# TASK STATEMENT:
From the records below, extract only the lines running from the line with "Image resolution: width=932" to the line with "The height and width of the screenshot is (733, 900).", both lines included, reproducing them exactly.

━━ SUPPLIED DATA

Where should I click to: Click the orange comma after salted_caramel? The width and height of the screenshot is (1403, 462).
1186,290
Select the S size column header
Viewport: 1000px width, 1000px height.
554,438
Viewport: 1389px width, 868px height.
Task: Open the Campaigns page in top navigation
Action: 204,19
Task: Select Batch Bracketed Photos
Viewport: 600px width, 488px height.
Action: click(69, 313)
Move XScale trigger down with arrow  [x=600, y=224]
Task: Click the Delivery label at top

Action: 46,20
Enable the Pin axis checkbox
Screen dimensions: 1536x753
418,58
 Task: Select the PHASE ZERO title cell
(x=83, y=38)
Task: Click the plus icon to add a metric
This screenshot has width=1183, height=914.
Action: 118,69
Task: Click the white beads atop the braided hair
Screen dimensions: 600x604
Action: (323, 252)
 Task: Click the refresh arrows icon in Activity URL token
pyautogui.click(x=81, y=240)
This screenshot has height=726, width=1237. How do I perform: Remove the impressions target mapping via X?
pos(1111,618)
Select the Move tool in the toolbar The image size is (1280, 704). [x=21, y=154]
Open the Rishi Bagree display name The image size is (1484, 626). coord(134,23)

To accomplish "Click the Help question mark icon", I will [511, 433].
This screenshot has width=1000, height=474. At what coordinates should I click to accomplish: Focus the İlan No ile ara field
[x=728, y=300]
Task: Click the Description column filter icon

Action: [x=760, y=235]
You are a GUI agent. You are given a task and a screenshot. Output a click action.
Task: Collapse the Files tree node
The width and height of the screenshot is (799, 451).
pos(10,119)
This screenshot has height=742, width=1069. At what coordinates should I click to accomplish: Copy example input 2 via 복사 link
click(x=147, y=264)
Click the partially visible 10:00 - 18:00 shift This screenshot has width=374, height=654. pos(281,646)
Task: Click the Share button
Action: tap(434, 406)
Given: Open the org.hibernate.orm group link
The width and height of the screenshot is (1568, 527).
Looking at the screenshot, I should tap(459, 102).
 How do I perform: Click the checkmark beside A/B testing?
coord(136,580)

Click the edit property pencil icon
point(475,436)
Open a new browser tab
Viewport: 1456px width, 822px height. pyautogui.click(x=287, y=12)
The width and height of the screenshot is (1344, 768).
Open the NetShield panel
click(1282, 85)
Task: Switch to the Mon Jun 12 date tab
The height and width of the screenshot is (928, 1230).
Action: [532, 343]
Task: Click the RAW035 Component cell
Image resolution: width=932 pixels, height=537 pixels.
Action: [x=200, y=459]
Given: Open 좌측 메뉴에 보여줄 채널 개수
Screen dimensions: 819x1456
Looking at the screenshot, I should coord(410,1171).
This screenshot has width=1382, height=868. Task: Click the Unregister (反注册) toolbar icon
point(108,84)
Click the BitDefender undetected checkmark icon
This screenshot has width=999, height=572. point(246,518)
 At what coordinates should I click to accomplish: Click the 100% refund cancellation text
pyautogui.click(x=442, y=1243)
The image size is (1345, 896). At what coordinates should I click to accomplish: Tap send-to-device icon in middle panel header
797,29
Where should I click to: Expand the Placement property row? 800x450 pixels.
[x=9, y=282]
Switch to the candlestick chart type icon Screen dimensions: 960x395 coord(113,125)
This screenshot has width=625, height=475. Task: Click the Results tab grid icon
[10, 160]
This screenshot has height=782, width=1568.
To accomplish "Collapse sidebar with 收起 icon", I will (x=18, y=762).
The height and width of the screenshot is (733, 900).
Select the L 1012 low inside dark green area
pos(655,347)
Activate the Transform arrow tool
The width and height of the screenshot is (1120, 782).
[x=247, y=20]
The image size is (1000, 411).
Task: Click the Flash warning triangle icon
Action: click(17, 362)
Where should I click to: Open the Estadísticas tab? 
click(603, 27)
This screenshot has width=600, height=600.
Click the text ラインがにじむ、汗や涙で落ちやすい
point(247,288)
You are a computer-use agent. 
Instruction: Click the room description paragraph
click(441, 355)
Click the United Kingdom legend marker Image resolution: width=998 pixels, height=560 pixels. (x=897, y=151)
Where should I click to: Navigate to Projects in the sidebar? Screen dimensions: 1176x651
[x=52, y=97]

━━━━

# WRITTEN REPLY:
Image resolution: width=932 pixels, height=537 pixels.
Action: [x=200, y=459]
Given: Open 좌측 메뉴에 보여줄 채널 개수
Screen dimensions: 819x1456
Looking at the screenshot, I should coord(410,1171).
This screenshot has width=1382, height=868. Task: Click the Unregister (反注册) toolbar icon
point(108,84)
Click the BitDefender undetected checkmark icon
This screenshot has width=999, height=572. point(246,518)
 At what coordinates should I click to accomplish: Click the 100% refund cancellation text
pyautogui.click(x=442, y=1243)
The image size is (1345, 896). At what coordinates should I click to accomplish: Tap send-to-device icon in middle panel header
797,29
Where should I click to: Expand the Placement property row? 800x450 pixels.
[x=9, y=282]
Switch to the candlestick chart type icon Screen dimensions: 960x395 coord(113,125)
This screenshot has width=625, height=475. Task: Click the Results tab grid icon
[10, 160]
This screenshot has height=782, width=1568.
To accomplish "Collapse sidebar with 收起 icon", I will (x=18, y=762).
The height and width of the screenshot is (733, 900).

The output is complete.